I recently took my three kids camping for the first time. My big fear was that they would hate it. They wouldn’t want to sleep in a tent, they wouldn’t understand that there is no TV, they wouldn’t be OK with a shared toilet. But they all did really well. Sure, they need to work on understanding the concept of quiet hours – but to be fair they have that same problem at home. The kids were good. It turns out the biggest challenge I had was with myself.
Since the dawn of man, the ability to make fire has been central to existence. If you didn’t make fire, you didn’t didn’t eat and you starved and/or froze to death. Natural selection. Though fire was not exactly a matter of life or death in this particular instance, it was still a test of not only my survival skills, but a test of being able to provide for my family.
As far we’ve come in the areas of education and grooming, there are still some very primitive instincts and motivations in us. In this case, the caveman portion of my brain was activated by the need to feed my family. The hot dogs were sitting there, ready to be cooked on an open flame. The marshmallows were there, ready to be toasted to gooey perfection. The kids were there, constantly asking about said mallows. The fire pit was there with no fire in it. Staring at me. Challenging me. Questioning my manhood. Waiting for the opportunity to naturally select me and my family out of existence.
Between countless camping trips and having a fire pit in my backyard, I don’t even know how many fires I’ve successfully made. But I do know that it is 100% of the fires I’ve tried to make. Sure, some of them have been chemically aided, but who hasn’t flung a match from a reasonable distance at a pile of wood splashed with gas?
But this was different. This was being one with nature. Just a man and his wood. As God intended. While I fanned the struggling embers the best I could, it was an uphill battle. The fire ring was sunk into the ground and getting no air flow, and the wood wasn’t exactly dry. With each little flame that would start to grow, the excitement grew in my kids.

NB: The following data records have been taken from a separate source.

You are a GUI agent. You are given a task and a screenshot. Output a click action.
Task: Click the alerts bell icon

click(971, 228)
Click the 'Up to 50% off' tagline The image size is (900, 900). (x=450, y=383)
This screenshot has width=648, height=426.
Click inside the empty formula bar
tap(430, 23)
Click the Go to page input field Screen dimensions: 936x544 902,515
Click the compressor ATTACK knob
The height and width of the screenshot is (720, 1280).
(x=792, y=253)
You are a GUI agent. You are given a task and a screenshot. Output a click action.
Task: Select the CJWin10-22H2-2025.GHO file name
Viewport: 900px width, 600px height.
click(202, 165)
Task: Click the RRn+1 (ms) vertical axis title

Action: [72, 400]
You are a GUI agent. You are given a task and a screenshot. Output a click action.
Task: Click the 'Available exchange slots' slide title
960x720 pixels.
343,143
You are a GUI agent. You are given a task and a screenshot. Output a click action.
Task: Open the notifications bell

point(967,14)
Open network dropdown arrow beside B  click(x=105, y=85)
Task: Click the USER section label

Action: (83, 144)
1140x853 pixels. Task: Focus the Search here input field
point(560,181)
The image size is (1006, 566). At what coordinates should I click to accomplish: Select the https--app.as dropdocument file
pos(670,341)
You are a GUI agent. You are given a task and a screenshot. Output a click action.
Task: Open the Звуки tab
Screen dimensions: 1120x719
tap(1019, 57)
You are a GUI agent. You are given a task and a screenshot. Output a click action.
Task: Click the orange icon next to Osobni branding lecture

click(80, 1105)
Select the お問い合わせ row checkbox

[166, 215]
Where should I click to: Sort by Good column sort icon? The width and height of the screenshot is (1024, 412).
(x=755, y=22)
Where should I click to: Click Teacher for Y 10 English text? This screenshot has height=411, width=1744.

“The fire is ready, get the marshmallows!” my daughter shouted as I nursed to life a flame that was no bigger than my pinkie.
A flame would rise, fail to spread, then die. Match, after match, after match, after match, after match. And that’s all. Literally. When I opened the box of matches there were only five left in the box. I burnt through my match supply like they were tiny little pieces of wood. Without a fire or matches to start one, I went to camp store. Naturally, my kids wanted to come with me. Sure, let’s have them be first hand witnesses to their father’s inability to provide for their most basic needs. If a caveman couldn’t start a fire he’d die, but at least he didn’t have to listen to his kids ask how come the fire isn’t working yet while he was freezing to death.
I quickly scanned the camp store and didn’t see matches. What I did see was lighter fluid. Big, full, enticingly flammable bottles of lighter fluid. Tempted as I was, I couldn’t do it. Our forefathers were out on the Oregon Trail starting fires with rocks and buffalo crap so they could keep their kids from getting dysentery and dying, and here I am looking to take the easy way out so my kids don’t have to wait much longer to eat too much dessert. I asked the guy who worked there where the matches where.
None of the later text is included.